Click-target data

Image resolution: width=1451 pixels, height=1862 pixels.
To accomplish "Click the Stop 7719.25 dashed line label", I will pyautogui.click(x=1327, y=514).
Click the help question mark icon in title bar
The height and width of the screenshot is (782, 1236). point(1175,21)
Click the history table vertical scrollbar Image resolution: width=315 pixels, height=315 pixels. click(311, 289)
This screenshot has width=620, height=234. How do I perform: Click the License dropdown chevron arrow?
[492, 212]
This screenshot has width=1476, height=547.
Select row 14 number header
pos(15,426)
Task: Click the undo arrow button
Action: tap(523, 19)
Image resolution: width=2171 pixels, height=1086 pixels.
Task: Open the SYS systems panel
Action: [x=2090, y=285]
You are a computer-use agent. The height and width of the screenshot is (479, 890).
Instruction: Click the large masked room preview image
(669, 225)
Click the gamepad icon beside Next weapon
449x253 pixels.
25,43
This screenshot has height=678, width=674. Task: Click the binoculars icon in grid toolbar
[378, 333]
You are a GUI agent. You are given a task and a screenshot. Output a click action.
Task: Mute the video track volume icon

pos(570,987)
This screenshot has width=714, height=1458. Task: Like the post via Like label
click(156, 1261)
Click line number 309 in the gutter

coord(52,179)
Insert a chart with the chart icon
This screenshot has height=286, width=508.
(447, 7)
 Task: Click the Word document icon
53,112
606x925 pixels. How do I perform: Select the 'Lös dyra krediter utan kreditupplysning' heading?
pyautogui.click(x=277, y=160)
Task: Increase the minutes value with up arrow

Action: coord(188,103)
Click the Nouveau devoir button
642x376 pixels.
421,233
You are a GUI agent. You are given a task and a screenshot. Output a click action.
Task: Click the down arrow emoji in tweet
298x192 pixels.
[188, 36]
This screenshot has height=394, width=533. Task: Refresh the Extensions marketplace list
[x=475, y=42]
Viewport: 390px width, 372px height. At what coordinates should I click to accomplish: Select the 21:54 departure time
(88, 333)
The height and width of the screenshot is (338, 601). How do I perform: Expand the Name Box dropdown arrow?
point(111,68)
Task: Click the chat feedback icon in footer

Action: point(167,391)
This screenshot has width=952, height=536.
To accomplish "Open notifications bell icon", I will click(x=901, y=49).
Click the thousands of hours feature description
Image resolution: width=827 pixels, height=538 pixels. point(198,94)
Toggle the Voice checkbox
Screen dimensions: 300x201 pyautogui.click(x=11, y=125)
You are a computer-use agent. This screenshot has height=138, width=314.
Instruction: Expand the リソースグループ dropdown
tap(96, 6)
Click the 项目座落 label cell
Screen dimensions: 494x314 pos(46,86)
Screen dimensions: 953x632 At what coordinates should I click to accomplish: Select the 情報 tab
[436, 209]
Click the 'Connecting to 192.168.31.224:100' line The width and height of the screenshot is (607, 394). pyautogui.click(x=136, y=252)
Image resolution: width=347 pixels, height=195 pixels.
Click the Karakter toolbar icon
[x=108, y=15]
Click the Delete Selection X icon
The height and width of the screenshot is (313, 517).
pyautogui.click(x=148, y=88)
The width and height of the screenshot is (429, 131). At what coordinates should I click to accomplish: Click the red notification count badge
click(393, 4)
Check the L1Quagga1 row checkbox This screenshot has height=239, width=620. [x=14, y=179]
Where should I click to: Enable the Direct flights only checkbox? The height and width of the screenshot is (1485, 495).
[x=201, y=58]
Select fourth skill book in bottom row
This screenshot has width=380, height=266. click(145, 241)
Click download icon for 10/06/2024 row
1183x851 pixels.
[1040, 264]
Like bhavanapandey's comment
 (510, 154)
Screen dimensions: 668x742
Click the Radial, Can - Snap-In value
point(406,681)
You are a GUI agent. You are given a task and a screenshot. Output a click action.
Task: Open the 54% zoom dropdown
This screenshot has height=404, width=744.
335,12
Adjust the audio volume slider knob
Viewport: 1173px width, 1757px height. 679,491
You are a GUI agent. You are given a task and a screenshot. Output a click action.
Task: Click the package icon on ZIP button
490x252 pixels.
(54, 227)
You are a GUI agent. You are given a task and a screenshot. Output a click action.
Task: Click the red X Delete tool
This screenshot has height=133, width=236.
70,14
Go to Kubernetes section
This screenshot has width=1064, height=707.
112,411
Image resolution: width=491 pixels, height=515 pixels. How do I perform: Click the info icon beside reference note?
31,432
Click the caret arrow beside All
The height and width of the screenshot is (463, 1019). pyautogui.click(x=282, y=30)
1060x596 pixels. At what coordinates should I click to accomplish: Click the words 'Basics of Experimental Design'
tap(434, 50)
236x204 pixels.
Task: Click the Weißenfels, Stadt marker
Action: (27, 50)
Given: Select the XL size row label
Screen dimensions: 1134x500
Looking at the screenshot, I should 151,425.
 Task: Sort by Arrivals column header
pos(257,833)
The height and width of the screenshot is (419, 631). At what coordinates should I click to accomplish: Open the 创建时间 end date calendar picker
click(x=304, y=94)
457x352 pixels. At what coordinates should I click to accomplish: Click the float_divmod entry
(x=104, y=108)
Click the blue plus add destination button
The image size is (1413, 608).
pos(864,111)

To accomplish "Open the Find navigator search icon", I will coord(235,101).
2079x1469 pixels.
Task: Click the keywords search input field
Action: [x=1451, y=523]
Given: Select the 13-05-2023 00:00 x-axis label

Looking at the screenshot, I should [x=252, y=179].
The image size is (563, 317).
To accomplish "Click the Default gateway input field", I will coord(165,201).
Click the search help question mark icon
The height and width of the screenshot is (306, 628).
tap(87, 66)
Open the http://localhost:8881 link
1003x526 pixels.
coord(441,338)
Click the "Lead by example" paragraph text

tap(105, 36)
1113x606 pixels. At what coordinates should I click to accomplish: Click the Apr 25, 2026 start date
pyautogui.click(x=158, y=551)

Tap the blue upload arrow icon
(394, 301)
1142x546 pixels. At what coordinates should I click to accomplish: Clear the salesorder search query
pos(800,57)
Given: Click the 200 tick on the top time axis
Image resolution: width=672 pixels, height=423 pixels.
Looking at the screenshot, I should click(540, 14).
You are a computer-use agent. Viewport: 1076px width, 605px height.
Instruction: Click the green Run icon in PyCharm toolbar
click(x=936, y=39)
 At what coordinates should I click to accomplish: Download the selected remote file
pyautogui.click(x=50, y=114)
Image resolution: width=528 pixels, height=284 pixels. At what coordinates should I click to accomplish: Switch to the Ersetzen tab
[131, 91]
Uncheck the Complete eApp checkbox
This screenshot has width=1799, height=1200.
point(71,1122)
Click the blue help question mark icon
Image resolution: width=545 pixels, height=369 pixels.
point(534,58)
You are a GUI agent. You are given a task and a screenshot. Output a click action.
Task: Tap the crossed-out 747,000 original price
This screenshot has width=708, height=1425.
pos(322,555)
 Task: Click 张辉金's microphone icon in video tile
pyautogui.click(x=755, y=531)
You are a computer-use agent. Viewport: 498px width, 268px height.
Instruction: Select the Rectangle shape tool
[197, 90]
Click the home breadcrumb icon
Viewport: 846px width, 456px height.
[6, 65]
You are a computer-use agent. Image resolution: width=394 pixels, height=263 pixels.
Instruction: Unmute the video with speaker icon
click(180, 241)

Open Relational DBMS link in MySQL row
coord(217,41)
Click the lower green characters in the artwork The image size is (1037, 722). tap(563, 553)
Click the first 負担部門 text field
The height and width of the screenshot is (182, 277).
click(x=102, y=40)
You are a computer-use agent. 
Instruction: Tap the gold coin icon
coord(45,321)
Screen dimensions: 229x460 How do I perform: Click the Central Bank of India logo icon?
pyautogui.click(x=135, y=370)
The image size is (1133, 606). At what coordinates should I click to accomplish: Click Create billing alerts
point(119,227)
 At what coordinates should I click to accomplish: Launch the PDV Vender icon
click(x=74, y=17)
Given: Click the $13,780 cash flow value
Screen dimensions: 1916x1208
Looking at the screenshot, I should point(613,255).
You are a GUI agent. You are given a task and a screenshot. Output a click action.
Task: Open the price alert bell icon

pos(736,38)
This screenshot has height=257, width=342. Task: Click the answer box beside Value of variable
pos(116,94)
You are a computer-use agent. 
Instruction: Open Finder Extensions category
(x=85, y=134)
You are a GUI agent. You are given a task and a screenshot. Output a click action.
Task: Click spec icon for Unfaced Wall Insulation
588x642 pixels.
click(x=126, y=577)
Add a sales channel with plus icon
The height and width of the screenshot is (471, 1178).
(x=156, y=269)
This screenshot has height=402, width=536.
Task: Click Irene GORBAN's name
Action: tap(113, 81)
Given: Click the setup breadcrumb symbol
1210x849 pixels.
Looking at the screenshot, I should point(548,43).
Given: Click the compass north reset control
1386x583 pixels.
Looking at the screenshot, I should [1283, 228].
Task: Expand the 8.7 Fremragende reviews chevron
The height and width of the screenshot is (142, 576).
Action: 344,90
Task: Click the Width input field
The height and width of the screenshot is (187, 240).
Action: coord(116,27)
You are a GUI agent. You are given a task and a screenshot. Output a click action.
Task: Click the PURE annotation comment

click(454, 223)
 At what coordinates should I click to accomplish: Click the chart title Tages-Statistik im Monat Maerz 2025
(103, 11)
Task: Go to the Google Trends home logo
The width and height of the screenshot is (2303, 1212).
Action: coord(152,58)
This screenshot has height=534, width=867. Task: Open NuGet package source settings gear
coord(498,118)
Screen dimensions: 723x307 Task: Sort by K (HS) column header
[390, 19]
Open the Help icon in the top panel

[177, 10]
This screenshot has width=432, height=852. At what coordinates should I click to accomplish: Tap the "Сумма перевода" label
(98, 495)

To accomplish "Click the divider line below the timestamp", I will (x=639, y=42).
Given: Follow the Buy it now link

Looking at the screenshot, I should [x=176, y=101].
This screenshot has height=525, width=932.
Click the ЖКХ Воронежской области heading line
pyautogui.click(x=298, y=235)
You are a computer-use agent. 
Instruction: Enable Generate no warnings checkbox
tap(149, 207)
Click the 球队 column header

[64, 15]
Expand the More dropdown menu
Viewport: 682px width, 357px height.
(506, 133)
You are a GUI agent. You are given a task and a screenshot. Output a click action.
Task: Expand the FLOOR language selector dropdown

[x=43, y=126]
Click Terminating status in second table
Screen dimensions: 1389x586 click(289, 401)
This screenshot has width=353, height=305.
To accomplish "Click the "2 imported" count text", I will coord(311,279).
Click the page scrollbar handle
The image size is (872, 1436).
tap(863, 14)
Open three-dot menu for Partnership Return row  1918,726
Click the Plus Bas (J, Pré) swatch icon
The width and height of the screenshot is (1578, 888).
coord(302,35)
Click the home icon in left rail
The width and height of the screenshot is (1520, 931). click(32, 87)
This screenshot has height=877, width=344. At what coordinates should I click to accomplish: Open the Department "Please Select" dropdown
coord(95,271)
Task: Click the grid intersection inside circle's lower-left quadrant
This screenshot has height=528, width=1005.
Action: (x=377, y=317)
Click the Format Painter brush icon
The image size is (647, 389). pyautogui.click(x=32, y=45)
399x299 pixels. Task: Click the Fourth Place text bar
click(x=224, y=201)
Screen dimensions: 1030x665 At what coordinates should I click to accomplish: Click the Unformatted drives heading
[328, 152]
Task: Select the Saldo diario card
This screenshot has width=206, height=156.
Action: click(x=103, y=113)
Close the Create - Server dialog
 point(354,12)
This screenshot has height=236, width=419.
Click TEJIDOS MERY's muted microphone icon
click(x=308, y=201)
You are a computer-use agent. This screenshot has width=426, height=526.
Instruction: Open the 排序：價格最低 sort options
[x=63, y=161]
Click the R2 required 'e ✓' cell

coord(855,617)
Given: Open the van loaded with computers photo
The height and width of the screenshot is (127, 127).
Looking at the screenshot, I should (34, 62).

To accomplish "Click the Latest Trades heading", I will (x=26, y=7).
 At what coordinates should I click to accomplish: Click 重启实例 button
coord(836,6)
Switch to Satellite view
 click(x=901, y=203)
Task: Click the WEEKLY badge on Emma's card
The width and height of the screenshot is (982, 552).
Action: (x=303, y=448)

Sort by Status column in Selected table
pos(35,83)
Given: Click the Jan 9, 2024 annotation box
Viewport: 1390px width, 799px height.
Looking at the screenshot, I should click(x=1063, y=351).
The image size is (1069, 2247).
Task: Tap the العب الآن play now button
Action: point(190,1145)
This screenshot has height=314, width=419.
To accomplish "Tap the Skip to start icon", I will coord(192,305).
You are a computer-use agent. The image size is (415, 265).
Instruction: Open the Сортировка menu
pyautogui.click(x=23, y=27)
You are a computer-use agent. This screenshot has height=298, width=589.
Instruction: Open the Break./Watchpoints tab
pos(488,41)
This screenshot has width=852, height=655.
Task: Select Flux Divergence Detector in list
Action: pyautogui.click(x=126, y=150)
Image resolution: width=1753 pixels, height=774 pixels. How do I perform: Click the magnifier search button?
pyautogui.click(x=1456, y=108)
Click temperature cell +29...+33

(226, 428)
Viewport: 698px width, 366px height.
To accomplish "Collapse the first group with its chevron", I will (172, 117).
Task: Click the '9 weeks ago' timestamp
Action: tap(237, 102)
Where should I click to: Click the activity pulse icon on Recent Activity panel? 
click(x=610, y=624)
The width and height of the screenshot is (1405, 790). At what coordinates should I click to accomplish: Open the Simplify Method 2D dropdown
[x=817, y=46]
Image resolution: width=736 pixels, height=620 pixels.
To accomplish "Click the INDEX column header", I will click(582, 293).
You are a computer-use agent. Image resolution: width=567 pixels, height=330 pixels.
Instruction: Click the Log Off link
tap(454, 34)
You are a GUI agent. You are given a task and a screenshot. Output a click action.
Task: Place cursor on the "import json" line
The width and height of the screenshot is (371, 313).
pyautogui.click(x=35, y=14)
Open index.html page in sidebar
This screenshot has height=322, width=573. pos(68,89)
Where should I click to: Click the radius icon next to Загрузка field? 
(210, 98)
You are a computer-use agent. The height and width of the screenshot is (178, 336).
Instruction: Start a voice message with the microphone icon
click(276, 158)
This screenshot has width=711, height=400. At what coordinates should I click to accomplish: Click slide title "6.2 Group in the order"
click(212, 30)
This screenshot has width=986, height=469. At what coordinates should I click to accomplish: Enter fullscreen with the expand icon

_Requirement_
Convert the part of the records above that begins with the line containing "This screenshot has height=236, width=419." and ends with the line containing "pyautogui.click(x=1456, y=108)", both included, into a JSON array of strings with one string per line. Omit blank lines.

_Task result_
[
  "This screenshot has height=236, width=419.",
  "Click TEJIDOS MERY's muted microphone icon",
  "click(x=308, y=201)",
  "You are a computer-use agent. This screenshot has width=426, height=526.",
  "Instruction: Open the 排序：價格最低 sort options",
  "[x=63, y=161]",
  "Click the R2 required 'e ✓' cell",
  "coord(855,617)",
  "Given: Open the van loaded with computers photo",
  "The height and width of the screenshot is (127, 127).",
  "Looking at the screenshot, I should (34, 62).",
  "To accomplish \"Click the Latest Trades heading\", I will (x=26, y=7).",
  " At what coordinates should I click to accomplish: Click 重启实例 button",
  "coord(836,6)",
  "Switch to Satellite view",
  " click(x=901, y=203)",
  "Task: Click the WEEKLY badge on Emma's card",
  "The width and height of the screenshot is (982, 552).",
  "Action: (x=303, y=448)",
  "Sort by Status column in Selected table",
  "pos(35,83)",
  "Given: Click the Jan 9, 2024 annotation box",
  "Viewport: 1390px width, 799px height.",
  "Looking at the screenshot, I should click(x=1063, y=351).",
  "The image size is (1069, 2247).",
  "Task: Tap the العب الآن play now button",
  "Action: point(190,1145)",
  "This screenshot has height=314, width=419.",
  "To accomplish \"Tap the Skip to start icon\", I will coord(192,305).",
  "You are a computer-use agent. The image size is (415, 265).",
  "Instruction: Open the Сортировка menu",
  "pyautogui.click(x=23, y=27)",
  "You are a computer-use agent. This screenshot has height=298, width=589.",
  "Instruction: Open the Break./Watchpoints tab",
  "pos(488,41)",
  "This screenshot has width=852, height=655.",
  "Task: Select Flux Divergence Detector in list",
  "Action: pyautogui.click(x=126, y=150)",
  "Image resolution: width=1753 pixels, height=774 pixels. How do I perform: Click the magnifier search button?",
  "pyautogui.click(x=1456, y=108)"
]